587662 – (CVE-2016-6128) <media-libs/gd-2.2.3: Invalid color index not properly handled

Bug 587662 (CVE-2016-6128) - <media-libs/gd-2.2.3: Invalid color index not properly handled

Summary: <media-libs/gd-2.2.3: Invalid color index not properly handled

Status:	RESOLVED FIXED

Alias:	CVE-2016-6128

Product:	Gentoo Security
Classification:	Unclassified
Component:	Vulnerabilities (show other bugs)
Hardware:	All Linux

Importance:	Normal normal
Assignee:	Gentoo Security

URL:	https://bugzilla.redhat.com/show_bug....
Whiteboard:	A3 [glsa cve]
Keywords:

Depends on:
Blocks:	CVE-2016-6132 CVE-2016-5766 CVE-2016-6207
	Show dependency tree

Reported:	2016-07-01 07:36 UTC by Agostino Sarubbo
Modified:	2016-12-04 11:08 UTC (History)
CC List:	2 users (show)

See Also:
Package list:
Runtime testing required:	---

Attachments
Add an attachment (proposed patch, testcase, etc.)
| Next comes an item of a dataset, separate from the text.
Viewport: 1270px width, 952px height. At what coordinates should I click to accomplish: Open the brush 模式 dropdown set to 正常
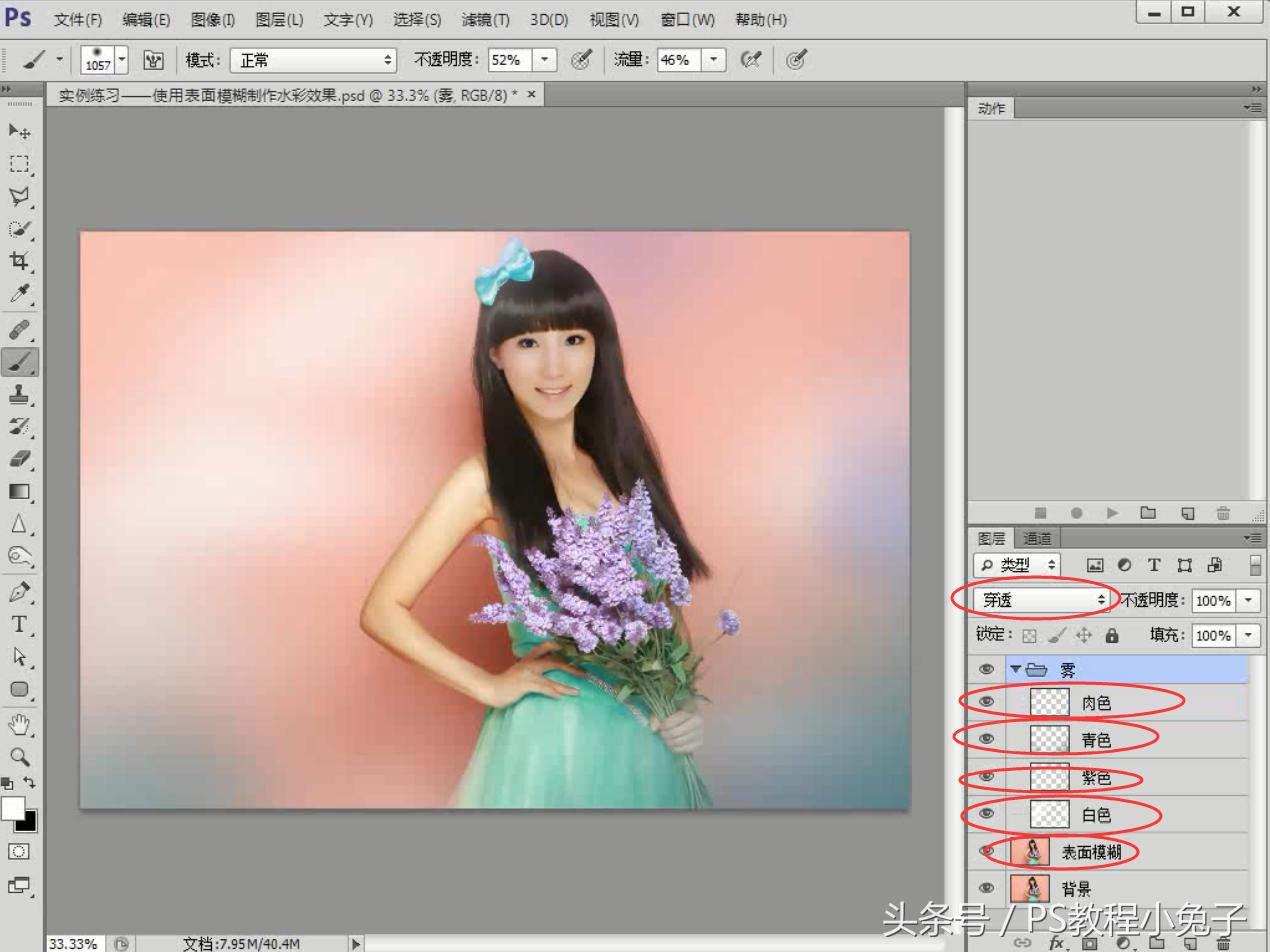coord(314,60)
Note You need to log in before you can comment on or make changes to this bug.

Description Agostino Sarubbo gentoo-dev

2016-07-01 07:36:43 UTC

From ${URL} :

It was found that libgd did not properly handle invalid color index, which could lead to a denial of service against applications using the libgd 
library.

Upstream patches:

https://github.com/libgd/libgd/commit/1ccfe21e14c4d18336f9da8515cd17db88c3de61
https://github.com/libgd/libgd/commit/6ff72ae40c7c20ece939afb362d98cc37f4a1c96

CVE assignment:

http://seclists.org/oss-sec/2016/q2/627


@maintainer(s): after the bump, in case we need to stabilize the package, please let us know if it is ready for the stabilization or not.

Comment 1 SpanKY gentoo-dev

2016-07-04 01:47:50 UTC

hasn't seen a release yet.  there's some other various security fixes landing too before it'll be cut.

Comment 2 Aaron Bauman (RETIRED) gentoo-dev

2016-07-04 03:49:13 UTC

Targeted release upstream is 2.2.3.

@SpanKY, sec team does not include version in bug title until an ebuild is present in tree.  Please do keep letting us know the targeted release though as it helps significantly.

Comment 3 Kristian Fiskerstrand (RETIRED) gentoo-dev

2016-09-02 11:11:02 UTC

Arches, please stabilize:
=media-libs/gd-2.2.3
Stable targets: alpha amd64 arm hppa ia64 ppc ppc64 sparc x86

Comment 4 Tobias Klausmann (RETIRED) gentoo-dev

2016-09-02 19:21:50 UTC

Stable on alpha.

Comment 5 Jeroen Roovers (RETIRED) gentoo-dev

2016-09-03 09:23:19 UTC

Stable for HPPA PPC64.

Comment 6 Agostino Sarubbo gentoo-dev

2016-09-10 12:49:33 UTC

amd64 stable

Comment 7 Markus Meier gentoo-dev

2016-09-24 19:17:47 UTC

arm stable

Comment 8 Agostino Sarubbo gentoo-dev

2016-09-29 08:41:54 UTC

x86 stable

Comment 9 Agostino Sarubbo gentoo-dev

2016-09-29 09:36:51 UTC

sparc stable

Comment 10 Agostino Sarubbo gentoo-dev

2016-09-29 12:37:49 UTC

ppc stable

Comment 11 Agostino Sarubbo gentoo-dev

2016-09-29 13:30:17 UTC

ia64 stable.

Maintainer(s), please cleanup.
Security, please add it to the existing request, or file a new one.

Comment 12 Yury German Gentoo Infrastructure

2016-10-31 05:58:33 UTC

Arches, Thank you for your work.

Maintainer(s), please drop the vulnerable version(s).

GLSA Vote: No

Comment 13 Markus Meier gentoo-dev

2016-11-02 18:54:59 UTC

(In reply to Yury German from comment #12)
> Maintainer(s), please drop the vulnerable version(s).

Done.

Comment 14 Aaron Bauman (RETIRED) gentoo-dev

2016-11-11 06:44:19 UTC

GLSA is not optional here.

Comment 15 GLSAMaker/CVETool Bot gentoo-dev

2016-12-04 11:08:41 UTC

This issue was resolved and addressed in
 GLSA 201612-09 at https://security.gentoo.org/glsa/201612-09
by GLSA coordinator Aaron Bauman (b-man).